August 22, 2018 6:08 pm at 6:08 pm #1578923
Megillah 6b has a teaching by R’Yitzchak, “If you see a wicked person who is enjoying good fortune, do not contend with him, as it is said [Psalms 37:1]: ‘Do not contend with wicked men.'”
Is there a a practical lesson to be derived from this? Does it mean that contending with the wicked leads us away from the Torah?
What if the sinner is “in your face” and you can’t ignore him or the situation he’s creating?August 22, 2018 9:01 pm at 9:01 pm #1578971
How is it צדיק ורע לו a pious person and bad is happening to him, whereas רשע וטוב לו a wicked and good is hapenning to him? If a pious person does some bad, he gets punished on this world for it, whereas the wicked get rewarded in this world. Recognize that the wicked get rewarded for their demise because they think everything is fine and will not repent.August 22, 2018 9:55 pm at 9:55 pm #1579011
But many pious people achieve success in this world, and many wicked people suffer misfortune.

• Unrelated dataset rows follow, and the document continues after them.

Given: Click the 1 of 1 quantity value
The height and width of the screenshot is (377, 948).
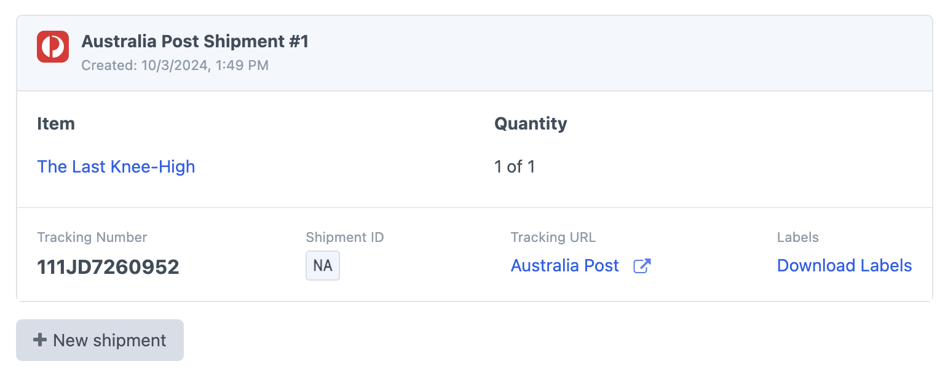Looking at the screenshot, I should point(515,166).
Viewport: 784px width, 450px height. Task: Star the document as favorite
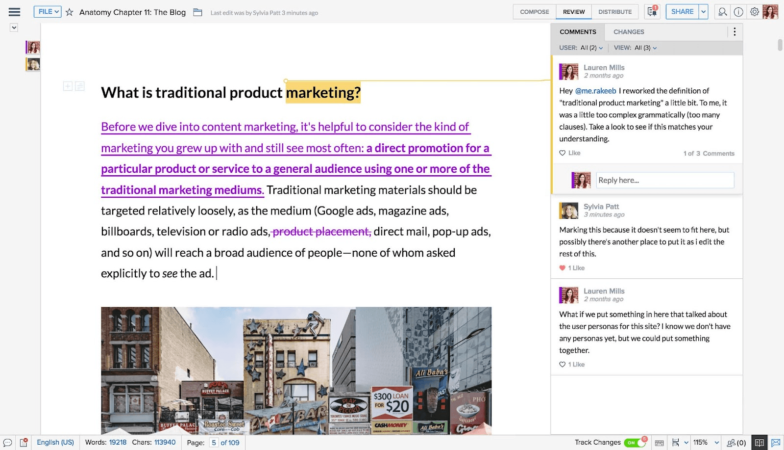pos(70,12)
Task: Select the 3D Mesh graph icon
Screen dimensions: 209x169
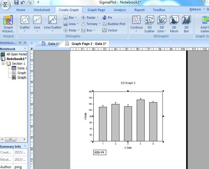Action: pyautogui.click(x=174, y=23)
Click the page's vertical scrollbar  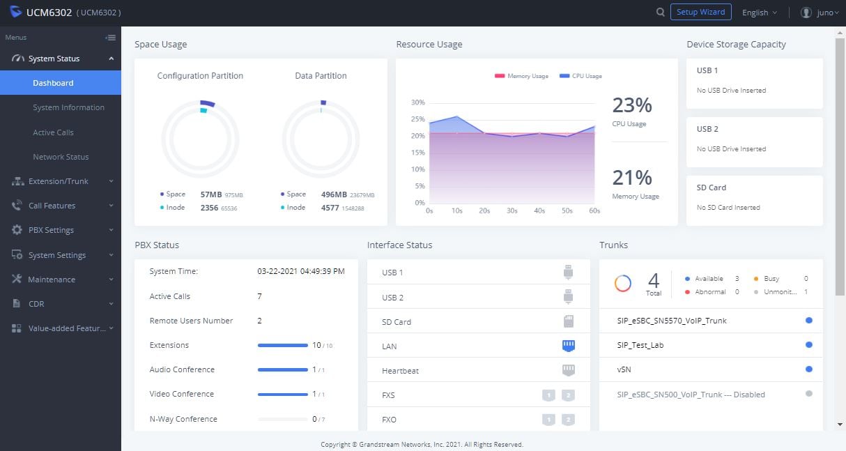[840, 209]
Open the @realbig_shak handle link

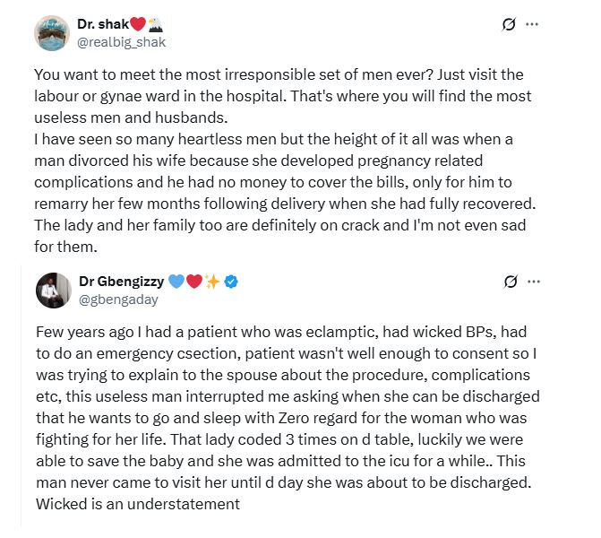pos(122,41)
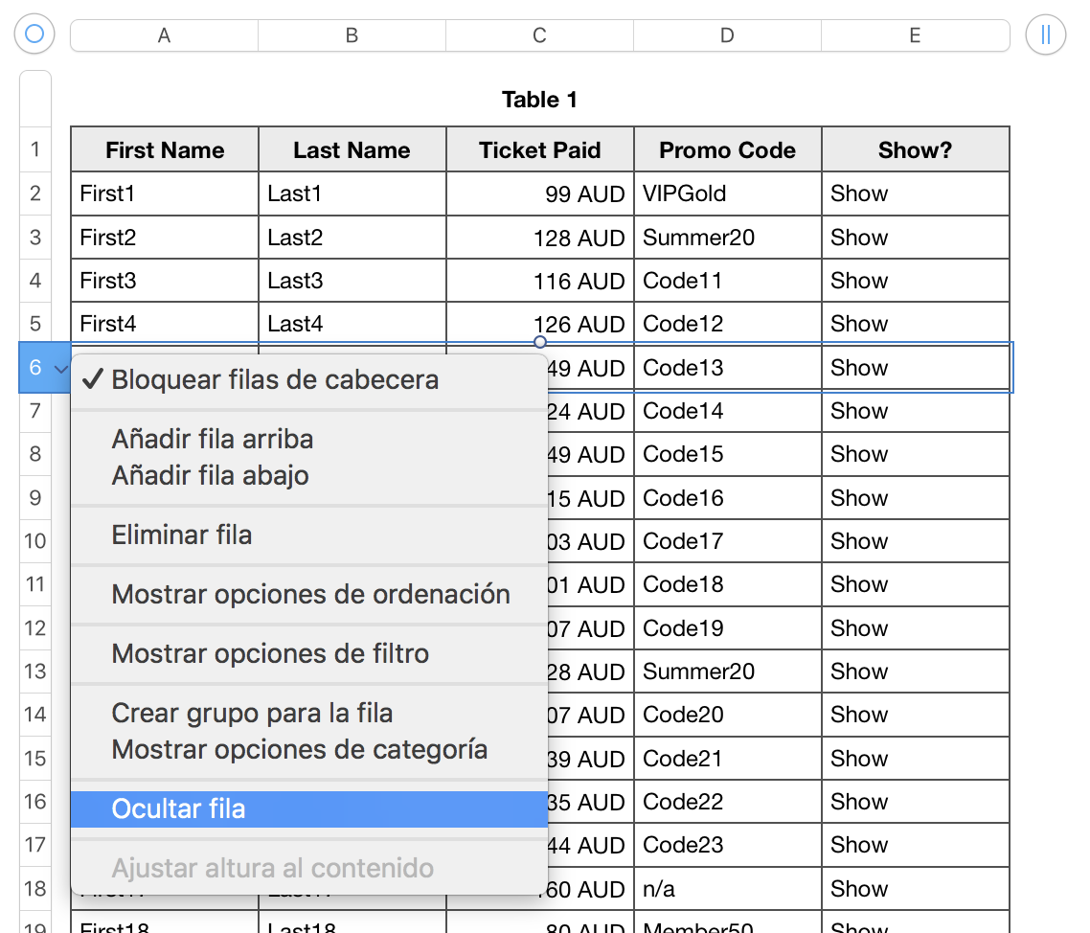Select column A header tab

[x=164, y=35]
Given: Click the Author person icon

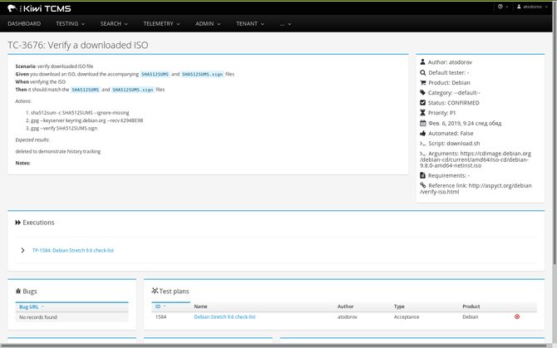Looking at the screenshot, I should point(422,61).
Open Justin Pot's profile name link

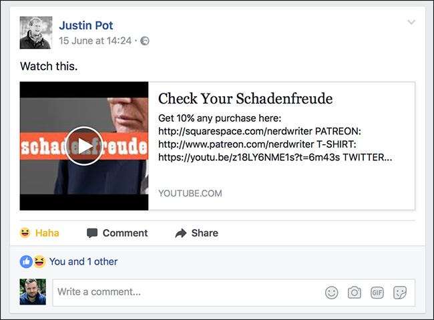pos(86,25)
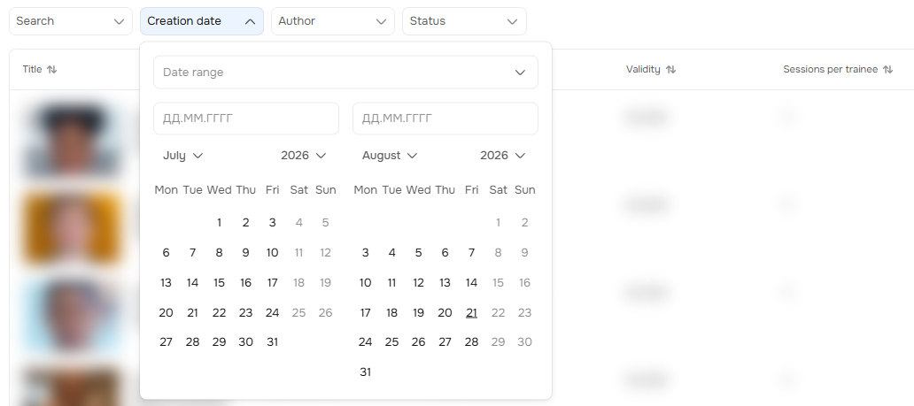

Anyway, I don’t see how that answers my questions regarding “contending with the wicked.”August 22, 2018 11:52 pm at 11:52 pm #1579016
The gemora Berochos 7:1 says that a צדיק גמור a pious person with no sins will be fully rewarded this world and next world, whereas a רשע גמור a wicked person with nothing good will be punished in this world and next world. It you only see the reward and punishment in this world than you might forget about the next world to come. The Ramban in Parshas Acharei says that it matters what your intentions are in doing mitzvos. If you do it for this world’s reward, so will you be rewarded in this world and if you do it for next world’s reward,you will be rewarded in the next world.August 23, 2018 8:59 am at 8:59 am #1579143August 23, 2018 9:17 am at 9:17 am #1579150
David, the reason is that he is on a roll and this might continue.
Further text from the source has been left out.